4 files changed, 266 insertions, 40 deletions

diff --git a/doc/install/aws/img/associate_subnet_gateway_2.png b/doc/install/aws/img/associate_subnet_gateway_2.png
index 17a3a87ac75..76e101d32a3 100644
--- a/doc/install/aws/img/associate_subnet_gateway_2.png
+++ b/doc/install/aws/img/associate_subnet_gateway_2.png
diff --git a/doc/install/aws/img/create_security_group.png b/doc/install/aws/img/create_security_group.png
index 2d8d74ac988..9a0dfccfe37 100644
--- a/doc/install/aws/img/create_security_group.png
+++ b/doc/install/aws/img/create_security_group.png
diff --git a/doc/install/aws/img/create_subnet.png b/doc/install/aws/img/create_subnet.png
index ee4893bf6b1..26f5ab1b625 100644
--- a/doc/install/aws/img/create_subnet.png
+++ b/doc/install/aws/img/create_subnet.png
diff --git a/doc/install/aws/index.md b/doc/install/aws/index.md
index 2069c2bde03..4134e822579 100644
--- a/doc/install/aws/index.md
+++ b/doc/install/aws/index.md
@@ -5,13 +5,16 @@ AMIs provided with each release.
 
 ## Introduction
 
-In this guide, we will explore the simplest way to install GitLab on AWS using
-the [Omnibus GitLab package](https://docs.gitlab.com/omnibus).

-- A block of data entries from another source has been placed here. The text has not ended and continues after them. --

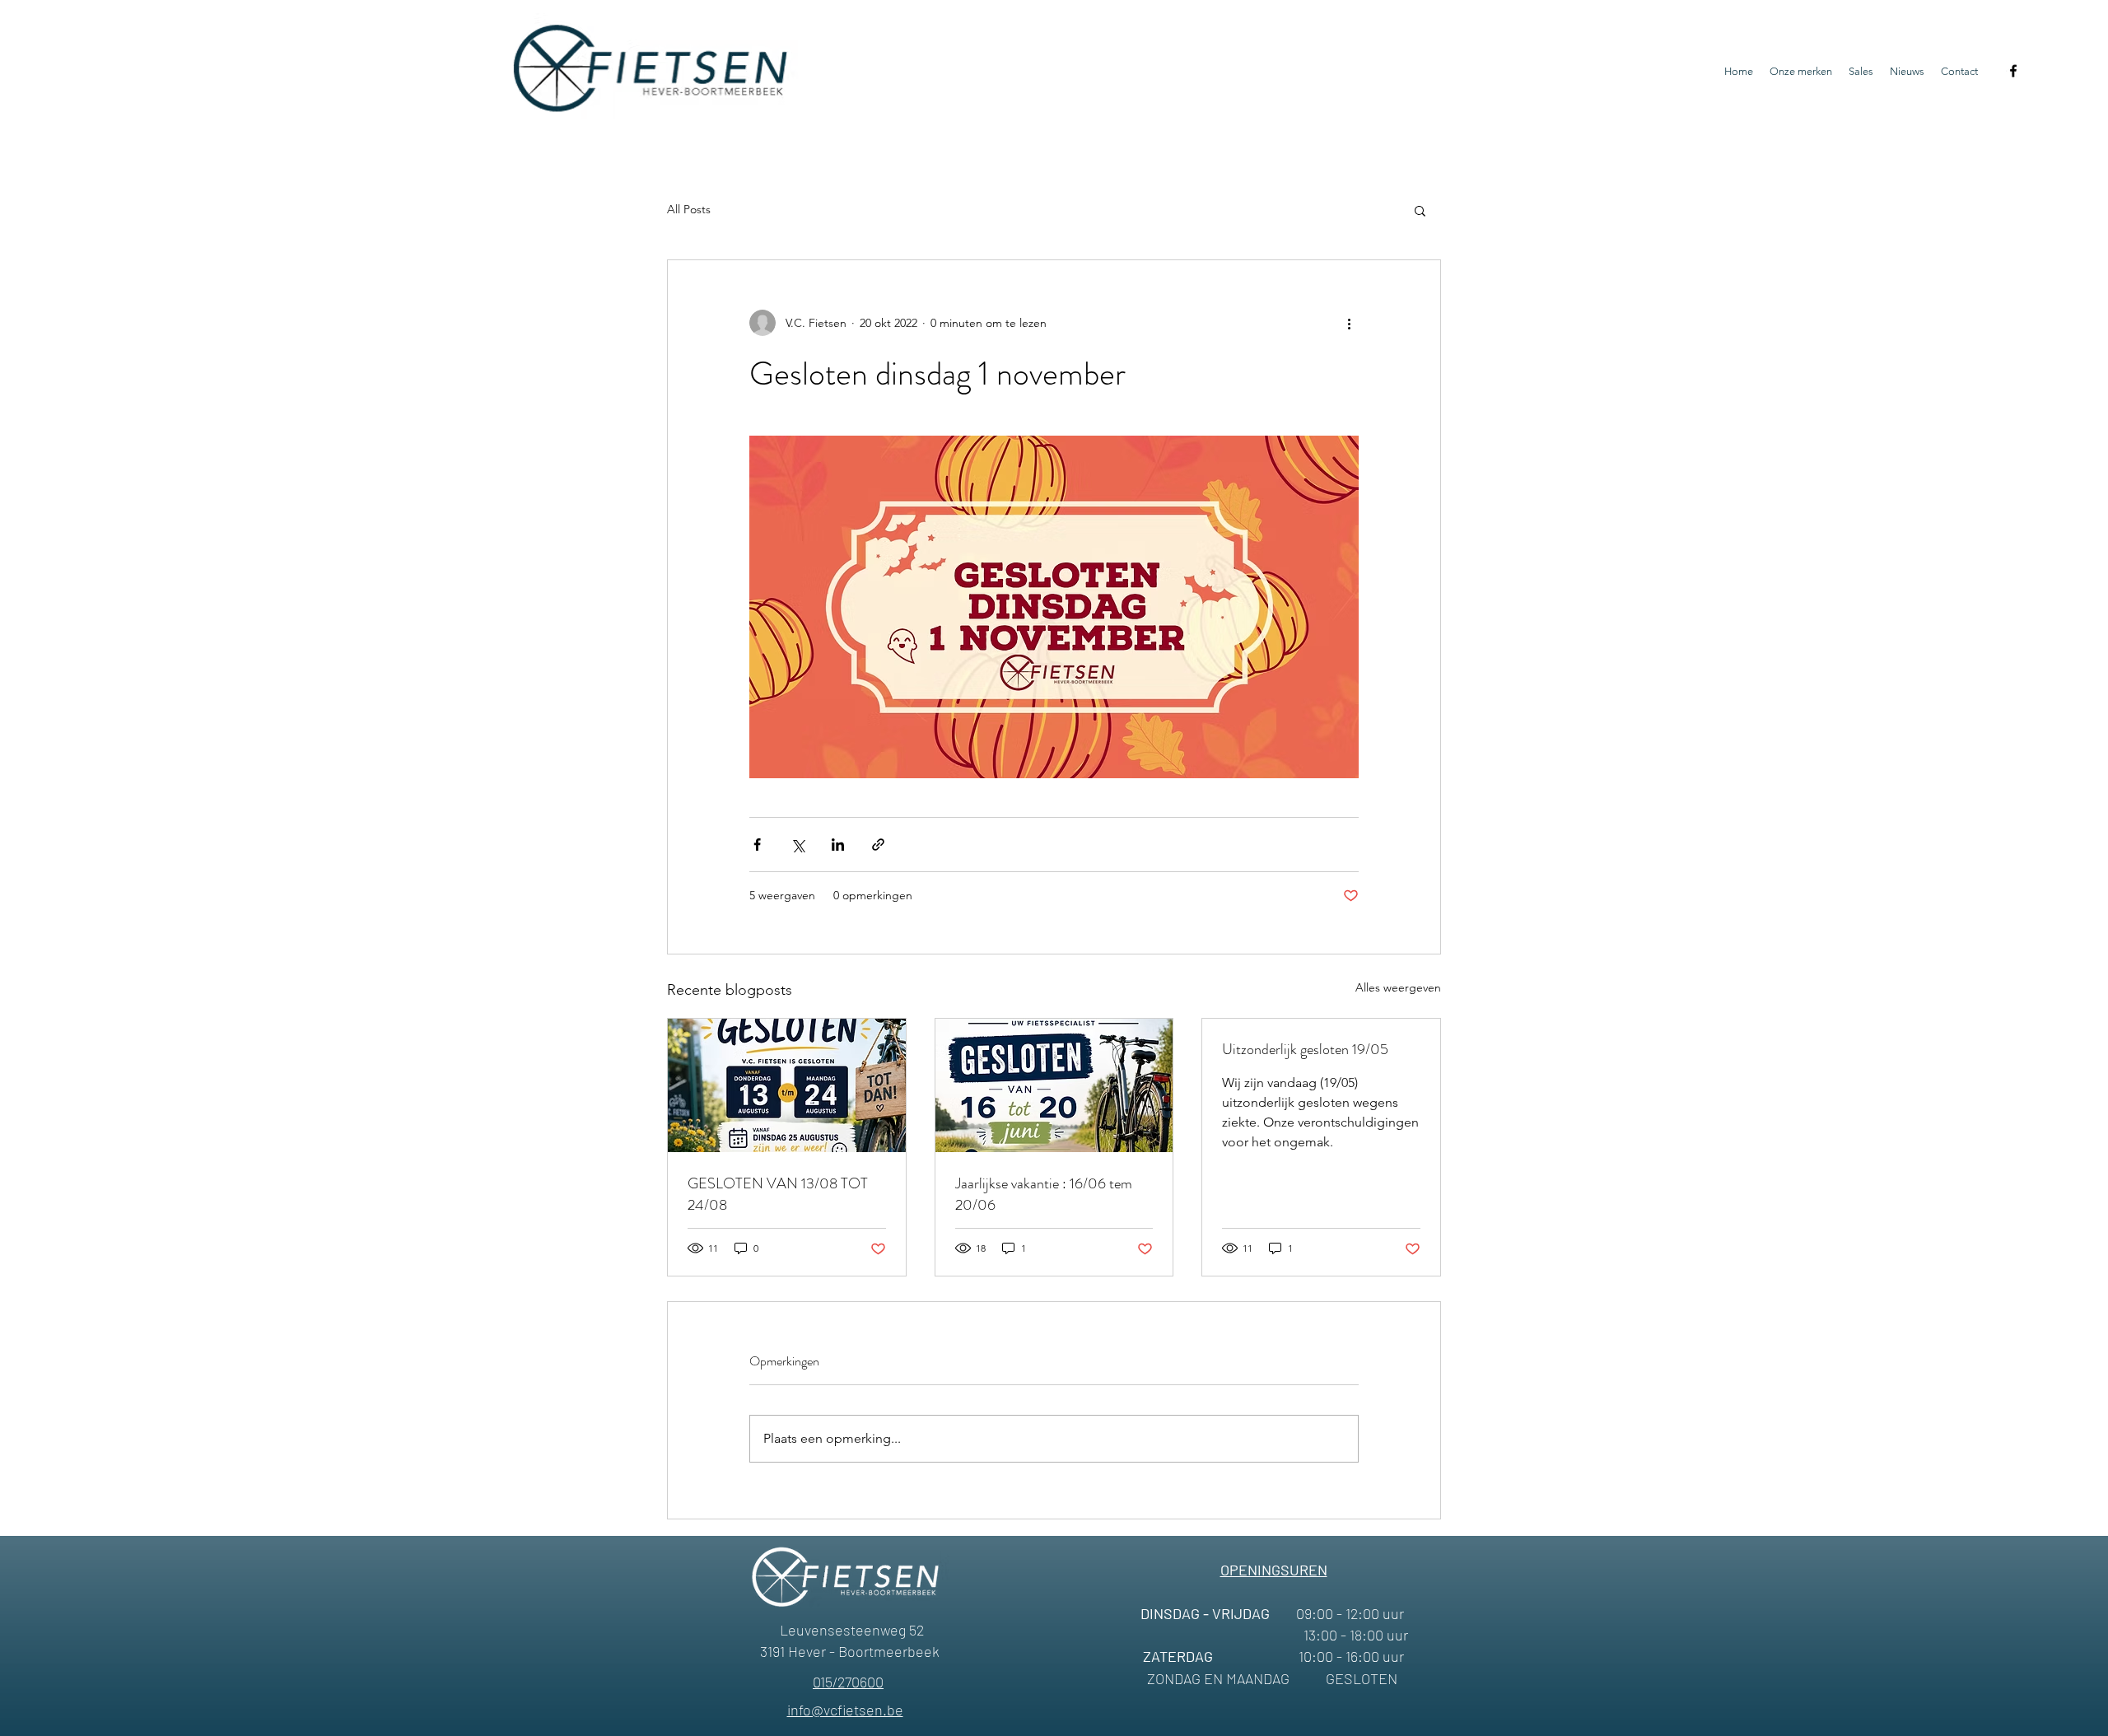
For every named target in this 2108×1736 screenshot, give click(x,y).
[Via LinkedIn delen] (838, 844)
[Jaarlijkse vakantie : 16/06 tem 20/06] (1054, 1085)
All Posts (689, 209)
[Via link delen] (878, 844)
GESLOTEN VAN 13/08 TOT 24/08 (778, 1194)
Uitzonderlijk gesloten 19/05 (1305, 1049)
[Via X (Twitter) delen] (797, 844)
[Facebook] (2013, 71)
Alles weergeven (1398, 987)
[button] (1420, 210)
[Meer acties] (1349, 323)
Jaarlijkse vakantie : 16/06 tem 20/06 (1043, 1194)
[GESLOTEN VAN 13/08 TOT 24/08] (787, 1085)
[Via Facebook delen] (757, 844)
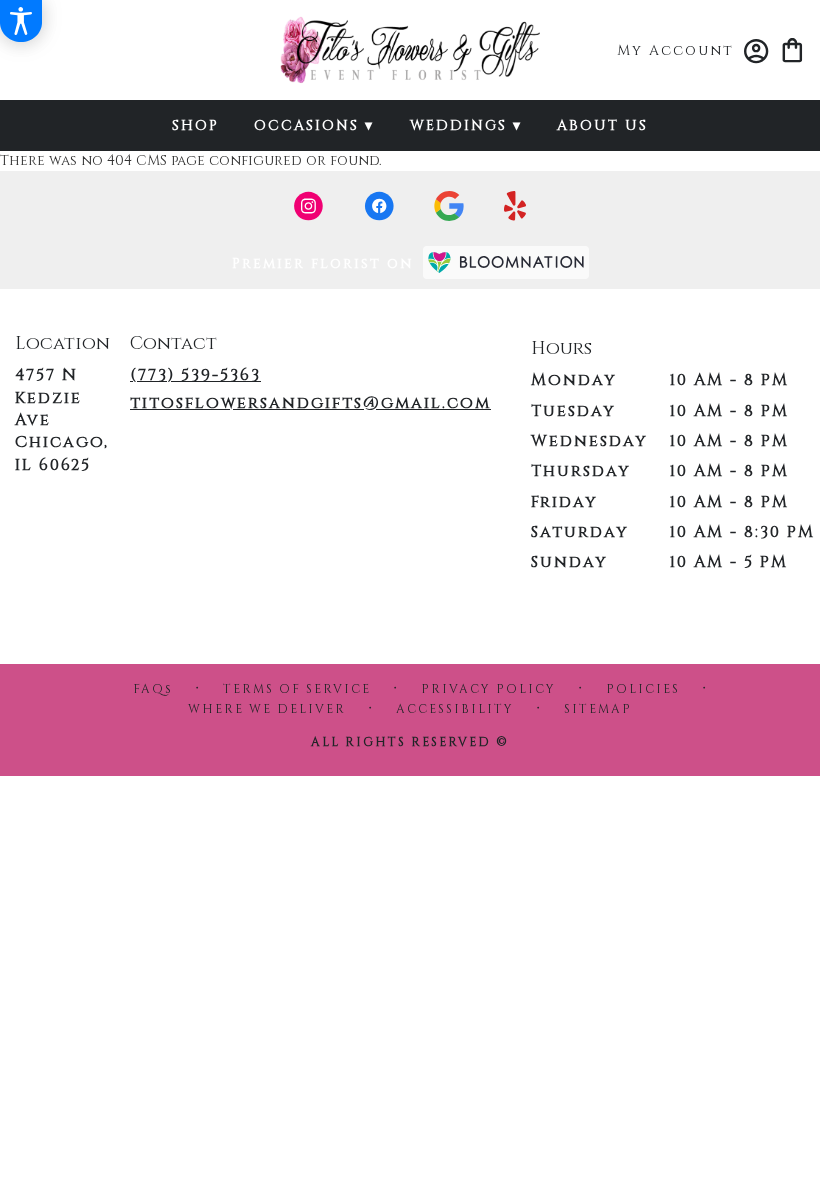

-That means that this will be a single EC2 node, and all GitLab's components,
-including the database, will be hosted on the same instance.
+GitLab on AWS can leverage many of the services that are already
+configurable with High Availability (HA). These services have a lot of
+flexibility and are able to adopt to most companies, best of all is the
+ability to automate both vertical and horizontal scaling.
 
-If you are interested for a highly available environment, check the
-[high availability docs](../../administration/high_availability/README.md).
+In this guide we'll go through a basic HA setup where we'll start by
+configuring our Virtual Private Cloud and subnets to later integrate
+services such as RDS for our database server and ElastiCache as a Redis
+cluster to finally manage them within an auto scaling group with custom
+scaling policies.
 
 ## Requirements
 
@@ -30,9 +33,6 @@ Below is the diagram of the architecture.
 
 ## Costs
 
-Based on [GitLab's requirements](../requirements.md#hardware-requirements), the
-instance type should be at least `c4.xlarge`. This is enough to accommodate 100 users.
-
 Here's a list of the services we will use and their costs:
 
 - **EC2**: GitLab will deployed on shared hardware which means
@@ -42,17 +42,15 @@ Here's a list of the services we will use and their costs:
   information on the cost.
 - **EBS**: We will also use an EBS volume to store the Git data. See the
   [Amazon EBS pricing](https://aws.amazon.com/ebs/pricing/).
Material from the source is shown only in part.